IDDS Archeologie heeft in juli 2025 een archeologisch bureauonderzoek en een inventariserend veldonderzoek (IVO), verkennende fase, uitgevoerd aan de Langevelderlaan 39 in Noordwijk, gemeente Noordwijk. De doel- en vraagstelling van het bureauonderzoek is het opstellen van een gespecificeerde archeologische verwachting voor het plangebied. Met het inventariserend veldonderzoek wordt deze verwachting getoetst en zo nodig aangevuld.

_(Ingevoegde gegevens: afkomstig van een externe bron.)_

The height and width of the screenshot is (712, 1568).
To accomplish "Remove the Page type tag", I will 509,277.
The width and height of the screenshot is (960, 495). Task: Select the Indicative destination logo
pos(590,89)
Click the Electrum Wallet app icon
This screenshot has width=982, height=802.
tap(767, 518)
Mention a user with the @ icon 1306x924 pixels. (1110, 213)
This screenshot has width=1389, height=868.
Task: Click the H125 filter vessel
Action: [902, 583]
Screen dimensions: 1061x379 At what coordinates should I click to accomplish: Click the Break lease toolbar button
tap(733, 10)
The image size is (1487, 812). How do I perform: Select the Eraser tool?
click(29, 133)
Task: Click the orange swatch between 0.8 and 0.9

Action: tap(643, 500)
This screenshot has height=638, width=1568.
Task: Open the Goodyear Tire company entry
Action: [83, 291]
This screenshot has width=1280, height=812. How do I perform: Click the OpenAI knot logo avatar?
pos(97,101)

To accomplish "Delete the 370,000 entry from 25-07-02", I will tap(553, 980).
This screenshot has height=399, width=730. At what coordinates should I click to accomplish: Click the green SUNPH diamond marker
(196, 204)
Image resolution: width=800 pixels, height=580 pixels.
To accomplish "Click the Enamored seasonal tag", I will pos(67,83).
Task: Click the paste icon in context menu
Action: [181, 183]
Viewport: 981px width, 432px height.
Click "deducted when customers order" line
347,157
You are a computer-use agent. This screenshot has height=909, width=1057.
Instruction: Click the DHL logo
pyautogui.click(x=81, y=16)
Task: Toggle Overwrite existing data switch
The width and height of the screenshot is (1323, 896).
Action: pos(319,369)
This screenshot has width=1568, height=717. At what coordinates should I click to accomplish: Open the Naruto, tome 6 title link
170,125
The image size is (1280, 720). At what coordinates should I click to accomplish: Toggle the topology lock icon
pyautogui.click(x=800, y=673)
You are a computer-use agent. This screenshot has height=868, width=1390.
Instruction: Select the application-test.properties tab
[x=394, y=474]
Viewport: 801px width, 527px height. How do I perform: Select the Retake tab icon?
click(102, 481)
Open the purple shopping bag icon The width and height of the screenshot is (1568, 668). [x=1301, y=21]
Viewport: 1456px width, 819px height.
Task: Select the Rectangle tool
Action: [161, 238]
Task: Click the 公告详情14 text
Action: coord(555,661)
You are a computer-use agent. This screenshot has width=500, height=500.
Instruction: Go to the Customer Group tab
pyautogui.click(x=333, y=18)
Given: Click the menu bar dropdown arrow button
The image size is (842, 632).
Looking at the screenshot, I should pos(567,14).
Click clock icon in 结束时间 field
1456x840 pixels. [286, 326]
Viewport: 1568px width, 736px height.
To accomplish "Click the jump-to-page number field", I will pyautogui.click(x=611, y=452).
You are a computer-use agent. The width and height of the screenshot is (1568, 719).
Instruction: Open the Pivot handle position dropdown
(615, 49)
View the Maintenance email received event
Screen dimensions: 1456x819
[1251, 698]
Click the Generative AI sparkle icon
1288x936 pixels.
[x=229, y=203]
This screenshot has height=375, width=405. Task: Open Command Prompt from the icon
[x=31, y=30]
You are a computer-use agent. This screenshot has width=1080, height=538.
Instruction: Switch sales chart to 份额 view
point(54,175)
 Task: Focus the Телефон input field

Uit het bureauonderzoek blijkt dat het plangebied waarschijnlijk is gelegen op een strandvlakte tussen twee strandwallen. De ondergrond in het plangebied bestaat uit een zandpakket waarin soms dunne klei- en detrituslaagjes voorkomen. Dit pakket is afgezet in zee, direct voor het strand. Deze mariene zanden komen in het profiel van de Kapelleboslaan in het westen tot aan de N206 in het oosten voor op een niveau van ongeveer -2,0 m NAP. Boven deze mariene zanden, die zijn afgezet net voor het strand, komt een zandpakket voor van 1-2 m dikte. Tot ongeveer -1,5 en -1,0 m NAP bevat dit zandpakket vaak veel schelpengruis en daarboven is het zand kalkrijk. Dit zand is waarschijnlijk afgezet op het strand of in strandwallen. Omdat tussen het strandzand en het strandwalzand geen onderscheid te maken is, is het zandpakket in de doorsnede aangegeven als strandzand. De top van dit strandzand ligt op ongeveer -0,7 tot -1,1 m NAP. Op het strandzand is op veel locaties in de doorsnede een veenlaag aanwezig met een dikte van enkele decimeters. Dit veen zal zijn ontstaan door het stijgen van de grondwaterstanden en dateert waarschijnlijk uit de Bronstijd. Hoewel het veengebied extensief gebruikt werd, zoals onder meer aangetoond is door de eerder genoemde vondstmelding (Archisnr. 2898451100; toponiem: Polder Het Langeveld), is de kans om dergelijke archeologische resten binnen het plangebied aan te treffen laag. Het veenpakket is vanaf ongeveer 200-300 na Chr. door de wind weer bedekt door 1 tot 3 m dikke lagen duinzand. Tevens oefende de mens invloed uit op het gebied door zand op te brengen ter verbetering van de bodemopbouw voor land- en tuinbouw. Op historisch kaartmateriaal is geen bebouwing binnen het plangebied zichtbaar tot de bouw van de manege in 1970 waardoor de verwachting op archeologische resten uit de Nieuwe Tijd eveneens laag is.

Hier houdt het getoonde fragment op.